Edificios de otro mundo
Aunque nunca ejerció la arquitectura, Lang no era un simple diletante. Había estudiado ingeniería civil en la Universidad Politécnica de Viena y acabó especializándose en arte y diseño. También estudió pintura en París en 1913, en un contexto dominado por la irrupción del cubismo o el dadaísmo. Con este más que notable bagaje, centró sus esfuerzos en el cine tras la Primera Guerra Mundial.
Ya en películas primerizas, como Las arañas (1919) o El Dr. Mabuse (1922), Lang mostró su predilección por los entornos urbanos y los edificios de estética contemporánea. Por entonces, películas alemanas ligadas a la escuela expresionista, como El gabinete del Dr. Caligari (Robert Wiene, 1920) o Nosferatu (F.W. Murnau, 1922) convirtieron en rasgo de estilo la inclusión de edificios imaginarios, importados del arte de vanguardia, en un intento de proponer una realidad alternativa. En paralelo, arquitectos como Finsterlin, Mendelsohn, el citado Taut o los integrantes de la Escuela de Ámsterdam estaban construyendo edificios inspirados, como las películas de Lang y Murnau, en el principio de distorsionar la forma para suscitar emociones.

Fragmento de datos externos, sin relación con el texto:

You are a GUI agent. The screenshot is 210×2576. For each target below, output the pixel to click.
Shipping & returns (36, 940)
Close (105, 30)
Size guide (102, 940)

Esta relación de fértil promiscuidad entre arquitectura y cine se interrumpió, en gran medida, ya en los años 30, cuando el arte alemán completó su transición desde el expresionismo al racionalismo vanguardista de la Nueva Objetividad. También por entonces, gran parte de los cineastas expresionistas, empezando por el propio Lang, huyeron de la incertidumbre política generada por el nazismo y se refugiaron en Hollywood. Lang contó en cierta ocasión que lo que le decidió a exiliarse fue una reunión privada con Joseph Goebbels en la que el ministro de Adolf Hitler le ofreció convertirse en cineasta de cabecera del régimen. Lejos de aceptar este pacto mefistofélico, Lang tomó un tren nocturno a París y escapó de sus peores pesadillas, llevándose consigo, de paso, las fantasías arquitectónicas concebidas en aquel viaje decisivo al Nueva York del Art Déco.